One of the constants of EMS is now and will always be that we have a need to get patients from one place to another. In EMS we find patients in all sorts of environments and circumstances. In the best of cases they are easily accessible for our stretchers and even able to stand up and place themselves on the stretcher for us. However, often the patient may be a distance away from where we can wheel the stretcher to and they need to be carried. This can include stairs or other obstacles. In still other situations there may be a need to rapidly remove someone from a hostile or otherwise undesirable location. In these cases EMS professionals may deviate from more conventional moving methods in favor of expediency. In all patient moving circumstances, the availability of appropriate resources – people and equipment – will factor into decision making when it comes to determining how best to get your patient from where they are to where you want them to be.  

When it comes to moving people, increasingly what we have always known to be “best practices” are being challenged. A prominent example of this is backboard use. Based on evidence and studies that suggest we may be doing more harm than good, backboards are being increasingly reserved for a very limited patient population. Similarly, we are also recognizing that physically lifting and moving patients with our hands and arms, even just from the floor to a chair, without some adjunct isn’t a safe practice for the patient or the EMS provider.

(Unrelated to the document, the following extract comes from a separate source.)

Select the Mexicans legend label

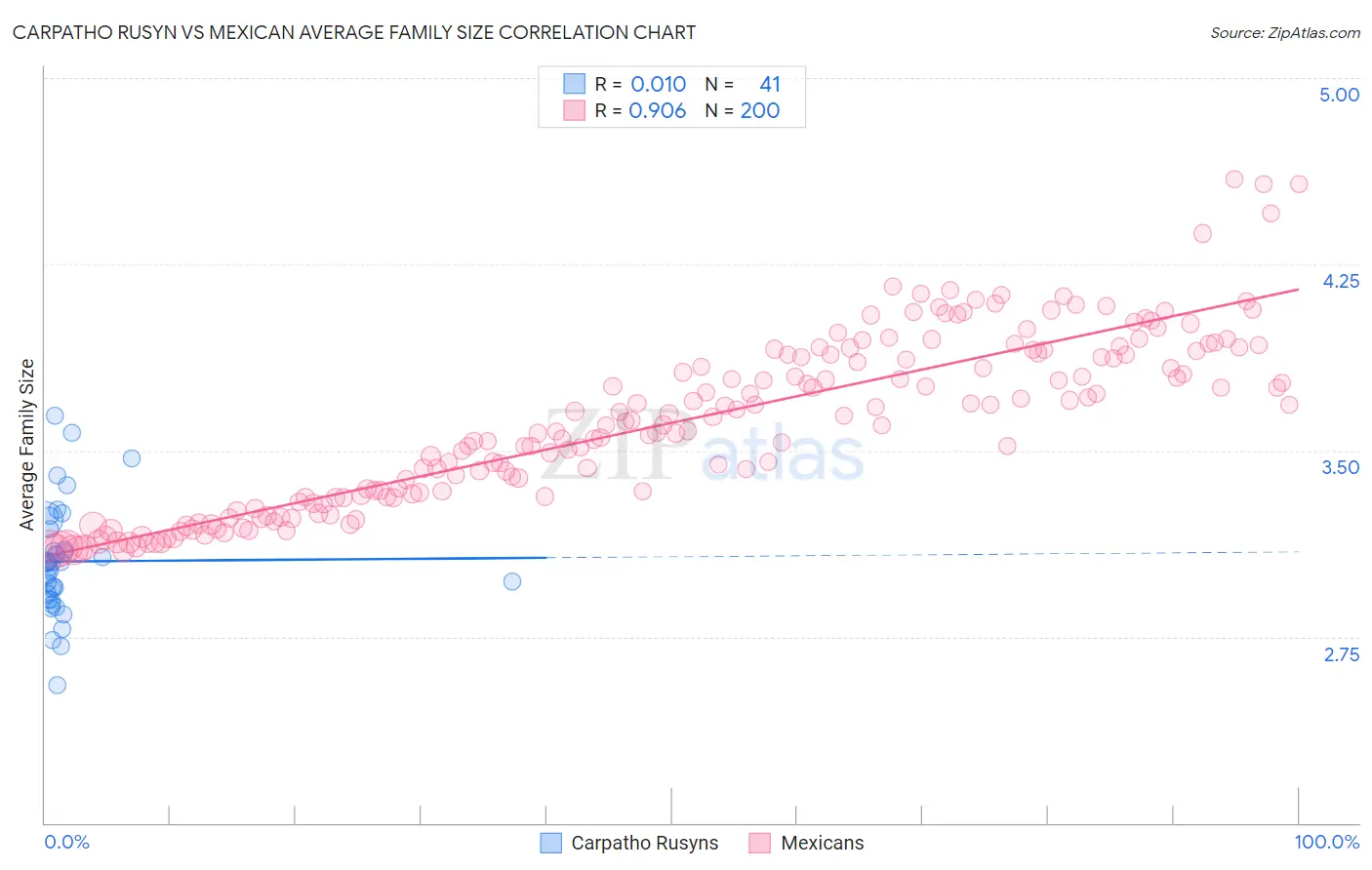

To this end, let’s consider a specific scenario and look at potentially better options. Here’s a common one: your patient is a 200lb male found in a second or third floor bedroom. The patient is unconscious or even worse, in cardiac arrest. Since the patient is unconscious a stair chair isn't going to work, so now you’re thinking stokes basket or backboard, right?  Both will allow you to secure your patient using straps and with enough help, safely move him to the stretcher at the bottom of the stairs. But what about those corners and landings? Yes, we can “stand” the patient up or pass him over the railings, but this takes time, a lot of muscle and places the patient and the EMS providers at risk. Besides, we’re not using these devices because we need to immobilize, only move. In these situations you can consider the use of a non-rigid or semi-rigid patient mover. An excellent example of this type of device is B2 Products' Rapid Patient Mover (RPM).

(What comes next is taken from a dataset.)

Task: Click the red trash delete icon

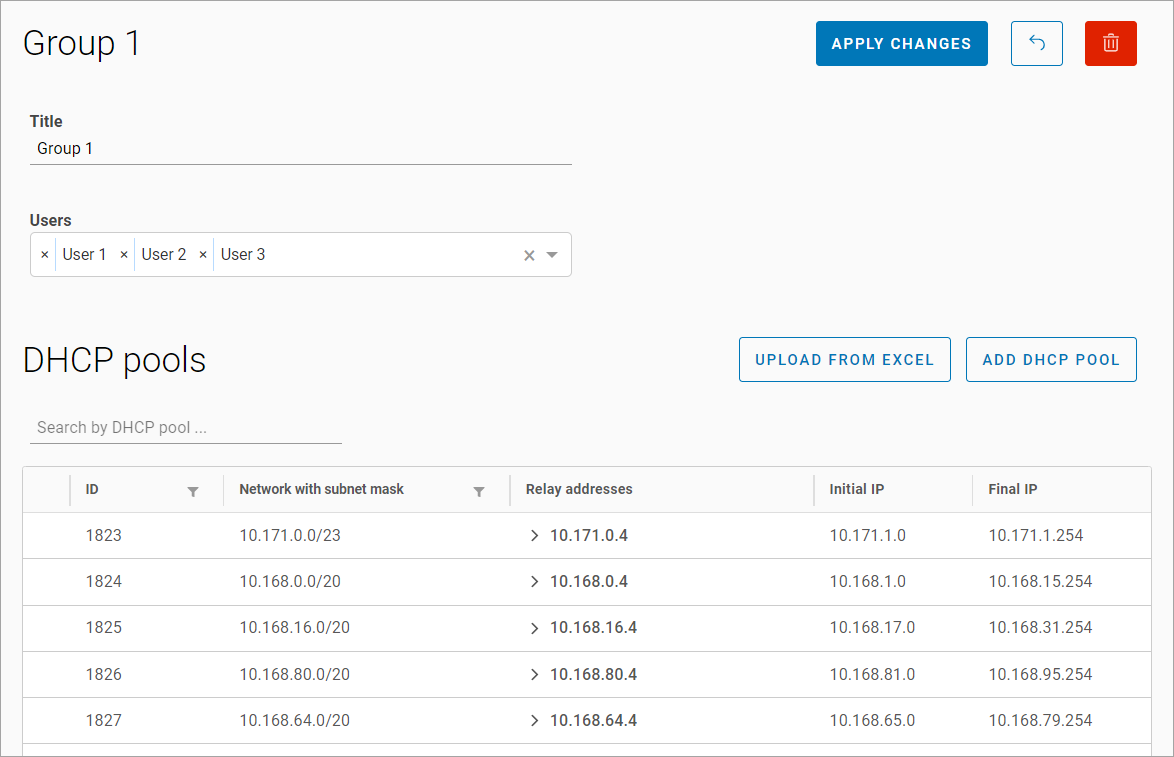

The Rapid Patient Mover (RPM) is a semi-rigid people moving device that is designed for flexibility with both patient and EMS provider safety in mind. At first glance it may appear to be just another tarp with handles, but it really is much more. Made with ballistic nylon and heavy duty nylon web handles and attachment points, the RPM can be dragged or carried and is far more durable than most similar-looking devices on the market. What makes the RPM substantially different and more functional than other soft litters and patient carriers is the embedded plastic plates that protect the patient and provide just enough rigidity, but at the same time are placed in a way that allows the entire device to bend with the patient. Using the RPM in the example above, a crew could secure the patient snugly into the RPM, drag him down the hall and then drag or carry around landing corners and down the stairs without a lot of strain to the EMS providers. When the patient safely reaches the stretcher he can be left right on the RPM for easy transfer off at the hospital.